The previous RST was difficult
to use, did not collect data from multiple sources and had limited capacity to
inform clinicians why the patient was high-risk. We learnt that what GPs wanted
was an information management tool that is simple to learn, quick to use, and
capable of returning high-quality, reliable and useful data.
Using the new tool, GPs,
clinicians and community matrons can now understand their patient population
better and identify those at risk of hospital admission in just one click of a
button. Once identified, enough patient information is available for the
clinician to plan appropriate care pathways and monitor progress. So this
system not only improves patient outcomes, it helps reduce the significant
costs associated with unplanned hospital admission.
The new RST also supports
Somerset CCG’s QIPP initiatives. For example, the tool was used to identify
high-risk patients based on previous hospital admission who might benefit from
Tele-health units. The pilot was a
success, reducing these patients’ incidence of hospital admission by 30%.

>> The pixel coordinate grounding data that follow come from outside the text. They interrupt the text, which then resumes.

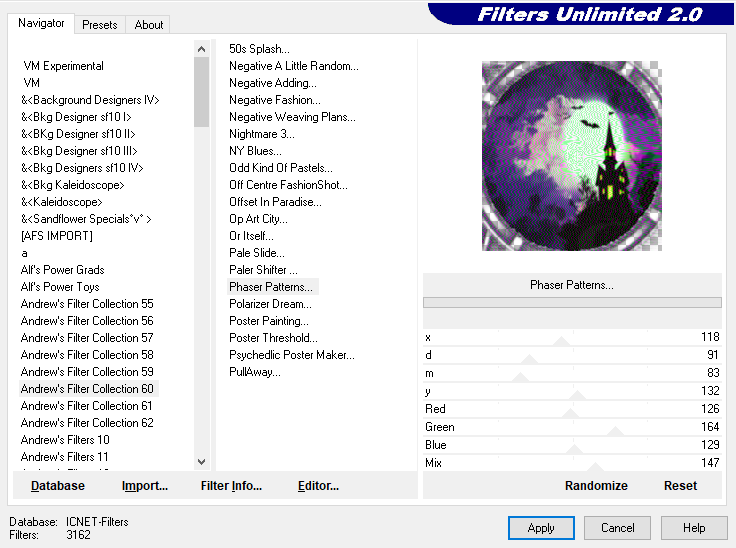Open the Database menu
736x548 pixels.
pos(58,486)
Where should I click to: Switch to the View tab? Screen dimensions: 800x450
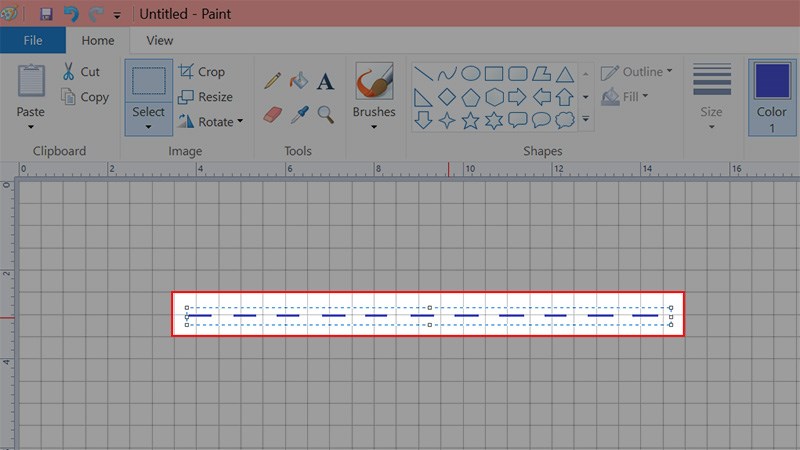[159, 41]
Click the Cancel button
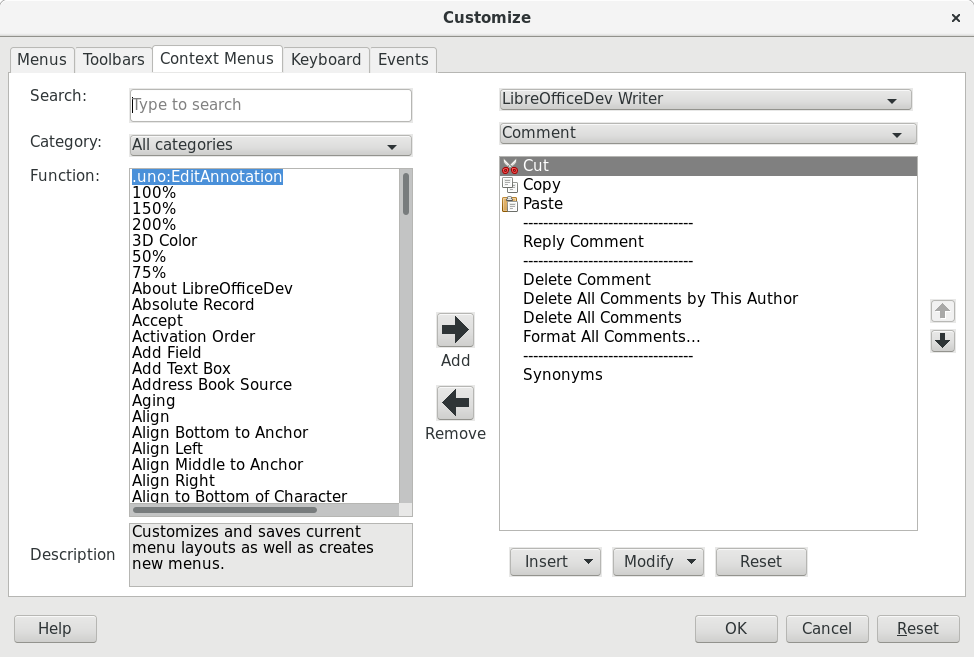 point(826,629)
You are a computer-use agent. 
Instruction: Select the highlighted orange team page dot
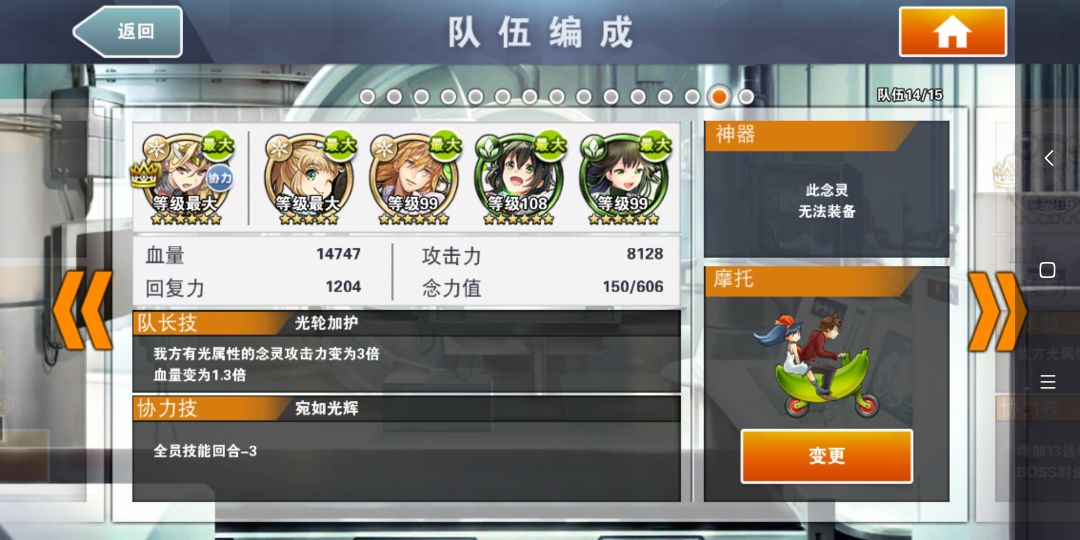click(x=718, y=96)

Around 98% of GPs in Somerset
are using risk stratification regularly to identify and monitor high-risk
patients. Risk stratification is also identifying incorrect use of secondary
care services and supporting practice management. Our work has given Somerset a
strong foundation for understanding integrated health and social care data.
Subsequently, we worked with Sir
John Oldham, in his role as national clinical lead for QIPP, to demonstrate the
potential for risk stratification within the health and social care system at
events around the country. We also worked with United Health on the development
of new risk stratification algorithms.